Data under study —
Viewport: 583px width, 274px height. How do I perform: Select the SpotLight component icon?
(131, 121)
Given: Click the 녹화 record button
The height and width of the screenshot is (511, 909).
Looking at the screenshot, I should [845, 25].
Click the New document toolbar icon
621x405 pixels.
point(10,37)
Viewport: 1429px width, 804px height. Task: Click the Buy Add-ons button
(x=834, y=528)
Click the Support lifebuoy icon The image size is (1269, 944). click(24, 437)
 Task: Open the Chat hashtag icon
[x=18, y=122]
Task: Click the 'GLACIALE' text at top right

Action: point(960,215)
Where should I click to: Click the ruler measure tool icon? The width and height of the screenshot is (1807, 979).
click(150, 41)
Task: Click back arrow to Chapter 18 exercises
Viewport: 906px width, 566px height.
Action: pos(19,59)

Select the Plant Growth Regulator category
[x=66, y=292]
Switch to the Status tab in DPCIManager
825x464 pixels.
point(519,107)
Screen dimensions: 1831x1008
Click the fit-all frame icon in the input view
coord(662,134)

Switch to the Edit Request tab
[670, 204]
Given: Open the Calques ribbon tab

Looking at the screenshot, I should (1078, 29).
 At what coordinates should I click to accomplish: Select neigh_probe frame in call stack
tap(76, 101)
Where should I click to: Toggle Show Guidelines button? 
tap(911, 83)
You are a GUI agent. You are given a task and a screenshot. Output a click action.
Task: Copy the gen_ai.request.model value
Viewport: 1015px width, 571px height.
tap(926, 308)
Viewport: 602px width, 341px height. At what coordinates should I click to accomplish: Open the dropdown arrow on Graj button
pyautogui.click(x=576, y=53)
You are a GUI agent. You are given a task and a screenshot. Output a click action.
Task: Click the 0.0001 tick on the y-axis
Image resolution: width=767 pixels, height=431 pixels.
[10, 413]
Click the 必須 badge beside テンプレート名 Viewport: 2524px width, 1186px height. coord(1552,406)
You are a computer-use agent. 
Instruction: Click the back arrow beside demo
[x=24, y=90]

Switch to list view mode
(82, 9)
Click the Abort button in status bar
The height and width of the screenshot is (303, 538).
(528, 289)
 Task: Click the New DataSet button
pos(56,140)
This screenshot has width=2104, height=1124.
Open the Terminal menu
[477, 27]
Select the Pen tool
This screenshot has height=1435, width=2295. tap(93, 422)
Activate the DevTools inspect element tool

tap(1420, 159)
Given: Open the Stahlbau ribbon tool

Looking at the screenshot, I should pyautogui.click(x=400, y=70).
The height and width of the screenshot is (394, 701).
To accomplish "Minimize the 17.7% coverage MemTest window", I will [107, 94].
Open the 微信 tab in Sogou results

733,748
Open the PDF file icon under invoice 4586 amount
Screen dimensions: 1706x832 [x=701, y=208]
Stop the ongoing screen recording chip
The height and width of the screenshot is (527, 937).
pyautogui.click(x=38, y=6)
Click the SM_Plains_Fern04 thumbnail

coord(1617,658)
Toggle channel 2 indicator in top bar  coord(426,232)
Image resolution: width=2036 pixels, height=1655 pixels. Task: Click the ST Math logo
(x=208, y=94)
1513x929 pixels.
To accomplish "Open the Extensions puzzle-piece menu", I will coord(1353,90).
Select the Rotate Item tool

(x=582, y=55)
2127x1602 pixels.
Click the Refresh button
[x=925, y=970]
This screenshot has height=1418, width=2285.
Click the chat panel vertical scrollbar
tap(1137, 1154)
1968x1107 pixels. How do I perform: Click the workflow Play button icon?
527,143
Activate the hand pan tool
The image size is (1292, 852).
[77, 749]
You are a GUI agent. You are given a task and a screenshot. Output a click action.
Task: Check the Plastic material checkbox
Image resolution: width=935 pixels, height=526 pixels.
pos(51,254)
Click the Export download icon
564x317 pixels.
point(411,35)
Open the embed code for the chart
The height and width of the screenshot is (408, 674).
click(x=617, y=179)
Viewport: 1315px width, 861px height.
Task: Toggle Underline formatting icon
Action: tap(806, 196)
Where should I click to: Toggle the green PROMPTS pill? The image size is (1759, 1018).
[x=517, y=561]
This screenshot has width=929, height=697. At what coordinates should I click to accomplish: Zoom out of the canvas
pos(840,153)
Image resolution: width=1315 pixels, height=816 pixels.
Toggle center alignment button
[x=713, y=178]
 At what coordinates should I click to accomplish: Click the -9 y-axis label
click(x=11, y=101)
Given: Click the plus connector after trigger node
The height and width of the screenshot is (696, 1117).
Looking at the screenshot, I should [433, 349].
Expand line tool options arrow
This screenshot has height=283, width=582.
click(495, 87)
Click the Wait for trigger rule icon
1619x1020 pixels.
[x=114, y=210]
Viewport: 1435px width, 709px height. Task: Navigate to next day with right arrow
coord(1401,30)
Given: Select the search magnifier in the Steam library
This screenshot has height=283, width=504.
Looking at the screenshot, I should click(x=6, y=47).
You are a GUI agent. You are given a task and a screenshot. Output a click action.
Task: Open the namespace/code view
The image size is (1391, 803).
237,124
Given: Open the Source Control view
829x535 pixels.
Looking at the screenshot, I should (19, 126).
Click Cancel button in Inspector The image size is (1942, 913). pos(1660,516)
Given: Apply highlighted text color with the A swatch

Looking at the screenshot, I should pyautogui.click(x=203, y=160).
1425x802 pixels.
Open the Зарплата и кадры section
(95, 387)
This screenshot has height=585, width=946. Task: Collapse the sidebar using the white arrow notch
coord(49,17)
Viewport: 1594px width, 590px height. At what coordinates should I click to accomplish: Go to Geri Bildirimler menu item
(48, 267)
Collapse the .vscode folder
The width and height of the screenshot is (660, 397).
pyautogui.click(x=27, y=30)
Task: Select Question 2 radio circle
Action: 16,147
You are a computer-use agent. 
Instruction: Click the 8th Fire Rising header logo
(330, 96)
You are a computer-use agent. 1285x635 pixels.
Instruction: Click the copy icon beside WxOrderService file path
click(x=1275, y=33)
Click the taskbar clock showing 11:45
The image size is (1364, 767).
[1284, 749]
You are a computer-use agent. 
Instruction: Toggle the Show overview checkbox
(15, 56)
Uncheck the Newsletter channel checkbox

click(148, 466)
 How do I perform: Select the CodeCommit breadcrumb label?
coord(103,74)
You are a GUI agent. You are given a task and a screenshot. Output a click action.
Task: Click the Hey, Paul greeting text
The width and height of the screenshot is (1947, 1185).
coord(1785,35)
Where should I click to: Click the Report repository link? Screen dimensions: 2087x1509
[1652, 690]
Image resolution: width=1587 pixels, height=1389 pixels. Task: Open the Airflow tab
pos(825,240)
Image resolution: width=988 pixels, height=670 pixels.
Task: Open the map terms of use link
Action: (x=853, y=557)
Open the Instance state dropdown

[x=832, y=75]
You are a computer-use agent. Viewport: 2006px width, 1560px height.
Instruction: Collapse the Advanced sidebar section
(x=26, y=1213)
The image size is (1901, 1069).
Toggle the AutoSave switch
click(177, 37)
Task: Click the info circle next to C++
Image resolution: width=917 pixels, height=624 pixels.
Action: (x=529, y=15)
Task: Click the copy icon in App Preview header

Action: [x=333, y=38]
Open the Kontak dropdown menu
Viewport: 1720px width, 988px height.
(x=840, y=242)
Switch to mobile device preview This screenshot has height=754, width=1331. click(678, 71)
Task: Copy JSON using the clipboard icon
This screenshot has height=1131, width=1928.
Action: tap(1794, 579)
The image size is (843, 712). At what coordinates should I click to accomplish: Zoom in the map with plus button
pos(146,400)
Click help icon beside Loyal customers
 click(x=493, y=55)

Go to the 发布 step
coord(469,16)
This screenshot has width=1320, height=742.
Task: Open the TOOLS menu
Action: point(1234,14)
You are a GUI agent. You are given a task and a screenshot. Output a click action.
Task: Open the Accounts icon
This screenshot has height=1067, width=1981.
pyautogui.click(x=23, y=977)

Problem statement — Copy every line above in which the string "trigger" shows up.

Response below —
Given: Click the plus connector after trigger node
Click the Wait for trigger rule icon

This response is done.